There’s a lot you can be aware of while doing walking meditation. When you first start doing this practice, you might want to keep the practice very simple – especially if you find that you get distracted easily.
You can start off just by being aware of your body as you walk. Perhaps you might spend most of your time being aware of just your feet. It’s OK to do this, and to build up the practice slowly.
You might then expand your awareness beyond the feet, to include the calves. And then the knees, the thighs, the hips — and eventually the whole body.
Once you’ve gotten better at keeping your awareness grounded in your body, you can start becoming aware of other elements of your experience, like your feeling and emotions.
When you can do that and still stay mindful of the practice for most of the time, then you can add the elements of mindfulness of objects of consciousness and balancing the awareness of inner and outer.

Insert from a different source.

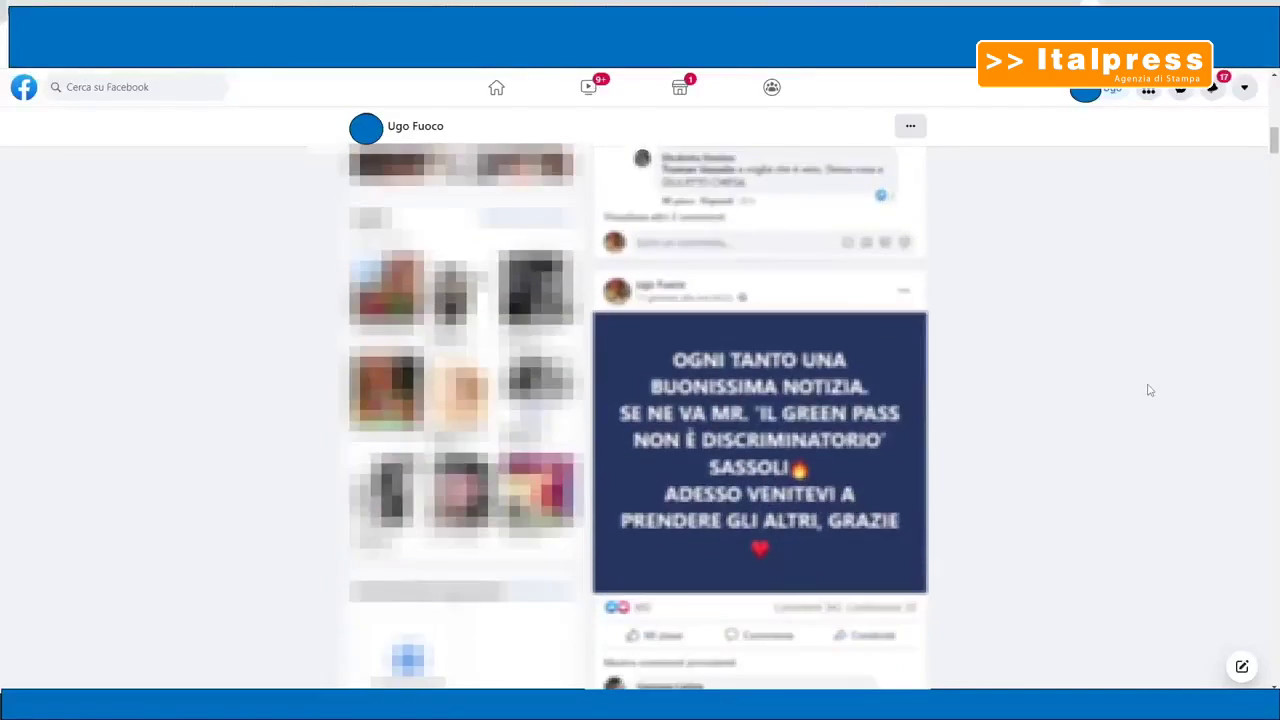The height and width of the screenshot is (720, 1280).
Task: Click the new message compose icon
Action: click(1241, 667)
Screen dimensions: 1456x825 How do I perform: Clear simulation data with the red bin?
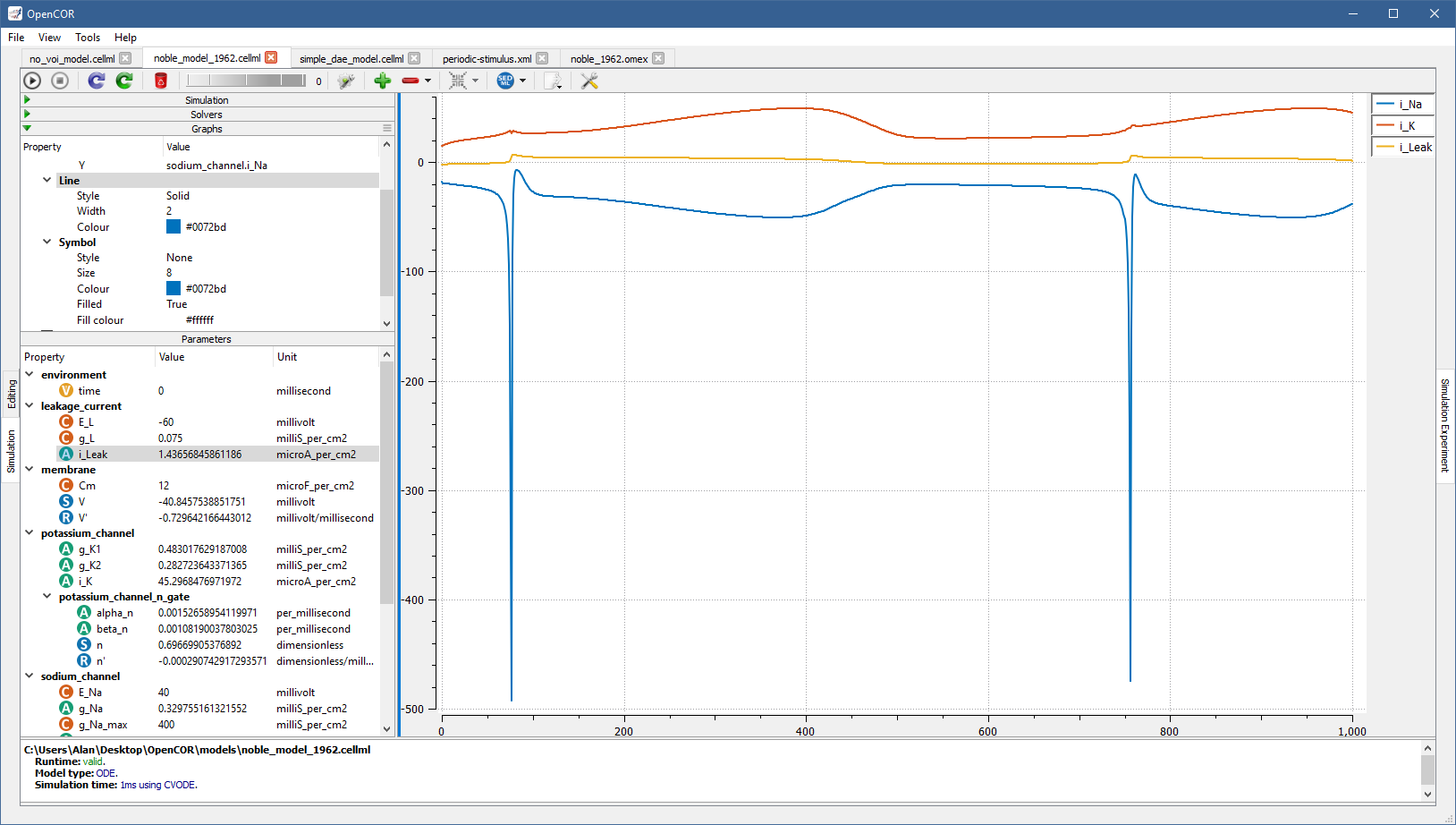[x=161, y=81]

I’d also suggest that the first time you try walking meditation you give it at least 20 minutes and go to some quiet place like a park, where you are likely to be able to walk undisturbed.

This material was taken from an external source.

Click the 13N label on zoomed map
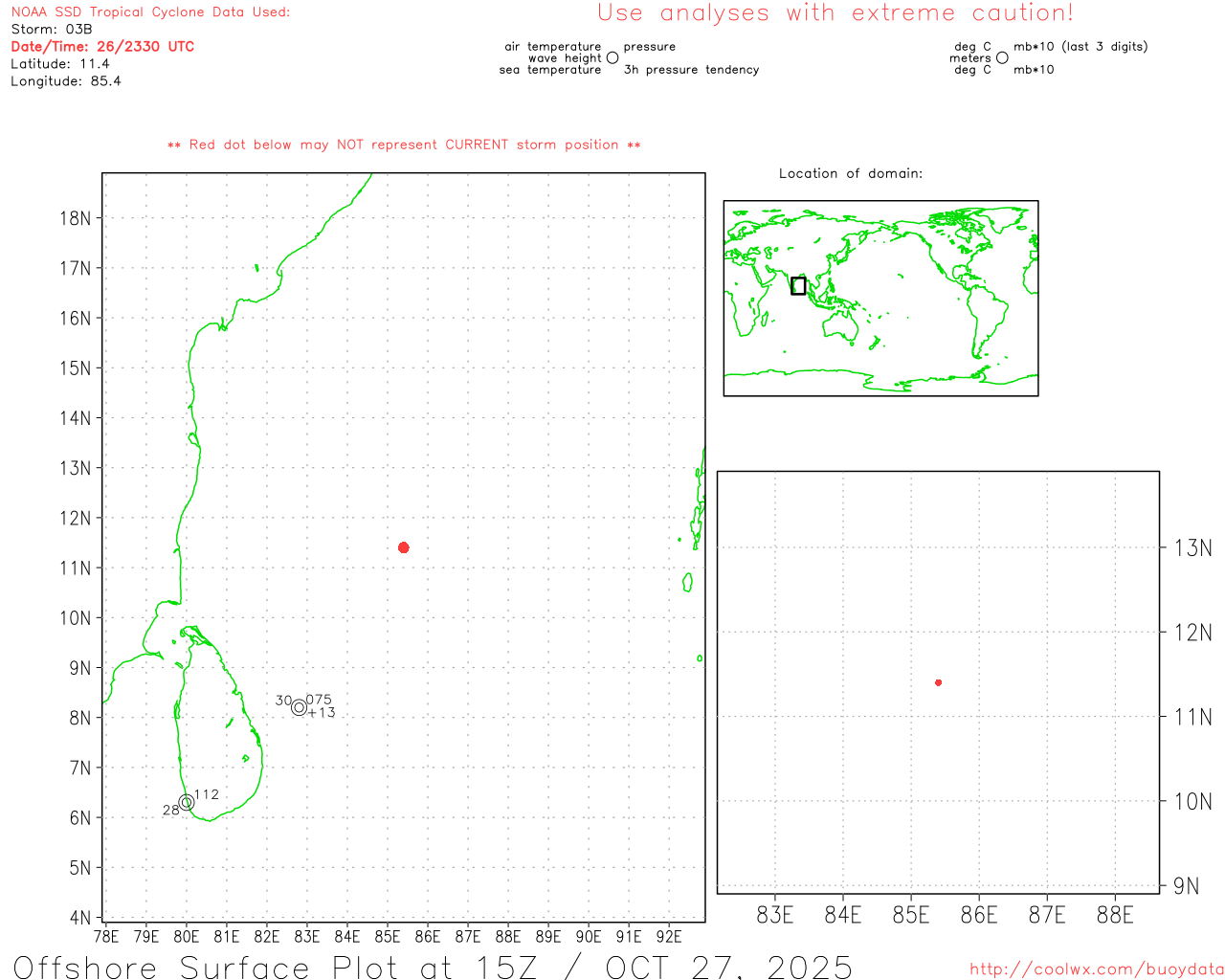 (x=1192, y=548)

Once you’ve done a few twenty minute sessions and have gotten the hang of the practice, then you can start also doing shorter sessions — walking from your car to the office, or walking from your home to a grocery store.
If you have Bodhipaksa’s CD of guided meditations, then this will also help you to pick up the practice more quickly, because you can simply let the guided meditation do the work of leading you through the practice.